El hecho es que llevamos diez días de huelga, que la situación se está volviendo insoportable y que hasta ayer la alcaldesa no tuvo el detalle de desenroscarse el tapón para salir de sí misma, tomar aire y hablar. Aunque, para lo que dijo, tal vez se podría haber quedado en su interior. En un resumen libre de sus manifestaciones, lo que vino a comentar fue: “mira, que como me enfade…” y dio un pseudo-ultimatum que ni Michael Landon. Que si en 48 horas no se resuelve denunciará ante la fiscalía el incumplimiento de los servicios mínimos y que contratará a barrenderos de una empresa pública inmersa también en un ERE para que limpien las calles. A que acojona. Vamos que yo casi cojo una escoba por si la alcaldesa se enfada conmigo. Los trabajadores de esa empresa pública ya han dicho que con ellos no cuenten, así que tampoco sabemos qué grado de eficacia puede tener la escoba de la botella.

Lo más grotesco del asunto es que el Ayuntamiento ha aclarado que esto se hará sin  que le cueste ni un euro adicional a los contribuyentes. Lo del ultimatumcillo podía tener su gracia, pero esto último es casi un insulto a la inteligencia. Cómo se puede decir eso y quedarse tan tranquilo. El Ayuntamiento por supuesto debe garantizar que esto no cueste un duro a los madrileños, faltaría más. No sólo eso, sino que lo que debería hacer es descontar del próximo recibo el resultante de dividir la tasa por 365 y multiplicarla por el número de días que estemos sin servicio. Tasa que pagan hasta las plazas de aparcamiento, que deben tener productores autónomos de residuos que no habitan en las casas que también pagan la tasa.

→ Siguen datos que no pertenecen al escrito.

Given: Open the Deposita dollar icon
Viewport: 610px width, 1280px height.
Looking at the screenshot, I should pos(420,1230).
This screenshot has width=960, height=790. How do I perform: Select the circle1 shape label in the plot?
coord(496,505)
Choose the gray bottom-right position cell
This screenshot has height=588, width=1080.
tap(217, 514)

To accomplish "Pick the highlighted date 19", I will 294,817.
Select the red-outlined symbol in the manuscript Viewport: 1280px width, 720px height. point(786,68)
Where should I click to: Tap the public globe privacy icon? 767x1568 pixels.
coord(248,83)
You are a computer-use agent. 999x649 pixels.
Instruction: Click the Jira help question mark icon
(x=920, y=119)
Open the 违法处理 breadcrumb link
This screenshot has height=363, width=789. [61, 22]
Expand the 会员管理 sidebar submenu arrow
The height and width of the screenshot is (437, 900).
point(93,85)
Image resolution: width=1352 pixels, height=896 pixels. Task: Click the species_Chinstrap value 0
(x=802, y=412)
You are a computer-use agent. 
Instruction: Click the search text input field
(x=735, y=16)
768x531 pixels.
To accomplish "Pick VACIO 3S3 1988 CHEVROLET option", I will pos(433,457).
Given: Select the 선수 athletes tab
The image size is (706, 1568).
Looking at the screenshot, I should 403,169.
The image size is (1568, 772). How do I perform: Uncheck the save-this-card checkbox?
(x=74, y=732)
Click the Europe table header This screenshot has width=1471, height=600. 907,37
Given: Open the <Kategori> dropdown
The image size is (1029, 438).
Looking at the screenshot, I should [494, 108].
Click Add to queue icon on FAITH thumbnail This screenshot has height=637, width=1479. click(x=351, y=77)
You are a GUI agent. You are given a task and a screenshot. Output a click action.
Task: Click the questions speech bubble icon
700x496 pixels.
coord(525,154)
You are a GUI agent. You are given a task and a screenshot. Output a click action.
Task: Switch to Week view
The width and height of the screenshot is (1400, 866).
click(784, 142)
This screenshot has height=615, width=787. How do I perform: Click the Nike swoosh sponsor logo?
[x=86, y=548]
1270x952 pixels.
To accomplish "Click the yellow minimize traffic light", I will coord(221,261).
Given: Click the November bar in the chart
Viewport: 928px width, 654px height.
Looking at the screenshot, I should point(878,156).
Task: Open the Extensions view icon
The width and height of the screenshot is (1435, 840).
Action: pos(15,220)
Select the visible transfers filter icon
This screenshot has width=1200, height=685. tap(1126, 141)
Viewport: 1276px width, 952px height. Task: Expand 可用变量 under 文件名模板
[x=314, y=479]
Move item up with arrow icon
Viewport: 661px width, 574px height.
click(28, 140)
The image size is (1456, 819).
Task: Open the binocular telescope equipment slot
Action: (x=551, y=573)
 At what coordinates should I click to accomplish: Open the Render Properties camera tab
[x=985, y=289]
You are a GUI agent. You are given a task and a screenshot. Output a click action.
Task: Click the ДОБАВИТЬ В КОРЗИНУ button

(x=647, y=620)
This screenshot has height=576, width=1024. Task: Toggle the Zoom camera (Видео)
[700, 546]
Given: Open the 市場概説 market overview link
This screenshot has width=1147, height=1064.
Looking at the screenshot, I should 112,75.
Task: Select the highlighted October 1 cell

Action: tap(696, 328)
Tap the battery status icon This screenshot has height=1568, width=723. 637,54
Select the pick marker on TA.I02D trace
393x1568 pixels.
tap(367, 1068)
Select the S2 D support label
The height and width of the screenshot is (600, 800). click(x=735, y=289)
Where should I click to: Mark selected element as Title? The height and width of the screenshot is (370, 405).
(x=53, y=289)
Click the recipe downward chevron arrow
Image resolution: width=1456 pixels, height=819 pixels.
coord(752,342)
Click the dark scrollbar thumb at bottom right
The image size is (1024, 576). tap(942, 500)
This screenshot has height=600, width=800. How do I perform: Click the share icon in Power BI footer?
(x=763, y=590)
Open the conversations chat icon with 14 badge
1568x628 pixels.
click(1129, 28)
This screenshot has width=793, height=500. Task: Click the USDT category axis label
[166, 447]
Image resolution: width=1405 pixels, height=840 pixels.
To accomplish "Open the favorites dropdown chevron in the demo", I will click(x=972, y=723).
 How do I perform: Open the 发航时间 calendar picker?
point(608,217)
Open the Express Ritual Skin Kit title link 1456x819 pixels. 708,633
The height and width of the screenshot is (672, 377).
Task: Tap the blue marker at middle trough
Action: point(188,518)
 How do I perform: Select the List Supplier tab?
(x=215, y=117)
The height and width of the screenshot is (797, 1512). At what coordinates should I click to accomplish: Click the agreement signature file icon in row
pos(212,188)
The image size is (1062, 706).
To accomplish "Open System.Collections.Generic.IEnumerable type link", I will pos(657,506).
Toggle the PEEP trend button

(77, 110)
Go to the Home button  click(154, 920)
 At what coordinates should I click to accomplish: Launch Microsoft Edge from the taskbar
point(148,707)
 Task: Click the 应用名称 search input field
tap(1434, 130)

Pero bueno, así tenemos para unos cuantos asesores más.

Perocomo deben considerar que nuestra memez es descomunal, desde el Ayuntamiento han debido presionar a las empresas concesionarias (es una hipótesis) para que afirmen lo siguiente:  “el Ayuntamiento de Madrid no conocía la aplicación de este tipo de medidas laborales (despidos y rebajas salariales)”. Es verdad que el “lerdismo” está más extendido de lo que creemos, pero ¿puede alguien pensar que se va a rebajar más de un 20% el coste de la prestación del servicio sin despidos ni recortes salariales en una actividad en la que el coste de personal tiene un peso tan importante? A lo mejor se les olvidó pensarlo, ya que sólo veían la botella medio llena del ahorro y no la medio vacía de los despidos. En fin, sin comentarios.

Nadie dice que la solución sea sencilla, ni tan siquiera que una actitud activa de la alcaldesa hubiera propiciado una pronta solución del conflicto. Lo que no entiendo es que haya optado por este acercamiento “marianil” al problema: que pase el tiempo que se arreglará sólo. Con lo que dice Aznar de Mariano, digo yo que estos días en casa deben dormir en dormitorios separados.